Zu Beginn war die Rote Armee Fraktion Terrorismus im eigentlichen Sinne: “Spontane Revolte des Gefühls gegen alle Vernunft – großherzig, aber vergeblich” [ 17 ]; der Versuch, praktisch zu beweisen, daß dem Revolutionär die Zeit der Revolution immer reif ist, daß ihre Notwendigkeit immer schon besteht. Darin war sie Fortsetzung der Revolutionstheorie mit praktischen Mitteln, der Protest gegen die kathedersozialistische Trennung von Notwendigkeit und Möglichkeit, das Wissen, das keine noch so vollendete, keine noch so authentische “Rekonstruktion des Marxismus” ein Beweis gegen die unbestrittene Geltung falscher Verhältnisse ist. Weil die Radikalisierung des Protests zum Widerstand außer dem Willen nichts hinter sich hatte, konnte der Widerstand, um seiner selbst willen fortgesetzt, keine andere Zukunft vor sich haben als die, in absoluter Opposition gegen die bürgerliche Gesellschaft, doch ihr innerstes Gesetz, ihren objektiven Nihilismus, zu reproduzieren.
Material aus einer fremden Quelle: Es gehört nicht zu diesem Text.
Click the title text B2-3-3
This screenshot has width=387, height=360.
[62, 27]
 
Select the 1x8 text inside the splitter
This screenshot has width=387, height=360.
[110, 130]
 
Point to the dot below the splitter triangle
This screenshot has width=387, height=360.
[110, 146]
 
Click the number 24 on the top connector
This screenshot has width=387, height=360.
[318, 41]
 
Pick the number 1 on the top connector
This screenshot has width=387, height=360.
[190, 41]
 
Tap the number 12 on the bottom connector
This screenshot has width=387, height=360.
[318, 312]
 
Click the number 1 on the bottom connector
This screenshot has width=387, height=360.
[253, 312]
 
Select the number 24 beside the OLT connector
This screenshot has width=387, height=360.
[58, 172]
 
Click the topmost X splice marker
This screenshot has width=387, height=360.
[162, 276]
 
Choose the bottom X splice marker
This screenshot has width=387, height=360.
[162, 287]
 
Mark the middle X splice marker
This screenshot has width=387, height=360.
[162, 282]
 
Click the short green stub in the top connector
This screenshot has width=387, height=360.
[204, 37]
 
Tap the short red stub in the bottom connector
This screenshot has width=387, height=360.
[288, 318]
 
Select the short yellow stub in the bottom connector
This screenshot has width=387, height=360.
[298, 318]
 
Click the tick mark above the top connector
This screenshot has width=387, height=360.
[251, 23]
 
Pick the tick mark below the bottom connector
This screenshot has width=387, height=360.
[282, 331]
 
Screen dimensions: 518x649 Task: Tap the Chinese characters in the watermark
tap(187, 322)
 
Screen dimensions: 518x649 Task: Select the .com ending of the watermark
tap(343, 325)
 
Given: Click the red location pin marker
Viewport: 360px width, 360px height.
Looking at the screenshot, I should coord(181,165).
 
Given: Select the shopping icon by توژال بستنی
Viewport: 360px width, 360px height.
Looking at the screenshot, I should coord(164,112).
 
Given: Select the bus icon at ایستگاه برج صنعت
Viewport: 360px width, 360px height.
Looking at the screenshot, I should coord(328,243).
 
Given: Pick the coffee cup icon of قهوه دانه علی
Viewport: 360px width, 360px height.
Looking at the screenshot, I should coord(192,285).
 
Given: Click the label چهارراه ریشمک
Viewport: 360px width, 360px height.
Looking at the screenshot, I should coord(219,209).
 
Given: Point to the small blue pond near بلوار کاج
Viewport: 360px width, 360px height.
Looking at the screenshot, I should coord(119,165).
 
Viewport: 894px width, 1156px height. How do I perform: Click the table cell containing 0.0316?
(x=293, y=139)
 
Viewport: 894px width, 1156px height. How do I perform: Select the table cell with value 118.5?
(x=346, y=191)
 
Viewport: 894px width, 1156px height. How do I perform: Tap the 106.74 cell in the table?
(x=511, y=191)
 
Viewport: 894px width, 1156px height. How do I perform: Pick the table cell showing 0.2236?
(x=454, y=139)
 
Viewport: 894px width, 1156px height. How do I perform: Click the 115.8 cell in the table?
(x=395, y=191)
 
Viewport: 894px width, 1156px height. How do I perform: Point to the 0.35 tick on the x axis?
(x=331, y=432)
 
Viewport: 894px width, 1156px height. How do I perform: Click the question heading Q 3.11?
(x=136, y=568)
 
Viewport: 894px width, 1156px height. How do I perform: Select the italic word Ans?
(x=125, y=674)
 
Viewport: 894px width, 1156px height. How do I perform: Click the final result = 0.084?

Wie Blanqui der erklärte Ahnherr ihres Aufbruchs war, so ist Netschajev der diskrete Notar ihres Endes: “Der Revolutionär … hat kein Interesse an sich selbst, keine Affairen, keine Gefühle, keinen Besitz, nicht einmal einen Namen. Alles ist in ihm von einem einzigen, alles einnehmenden Interesse … besessen: der Revolution. … Er sollte sie (seine Genossen) als Teil eines allgemeinen Fundus revolutionären Kapitals ansehen, das zu seiner Verfügung steht. Er sollte seinen Anteil an diesem Kapital ökonomisch einsetzen, um den größtmöglichen Profit daraus zu schlagen. Sich selbst soll er als Kapital ansehen…” [ 18 ]. Der existentialistische Protest gegen den Kapitalismus mündet in der konsequenten Selbstverwertung des widerständigen Subjekts; das gerechte Attentat verkommt zur perfekten Liquidation.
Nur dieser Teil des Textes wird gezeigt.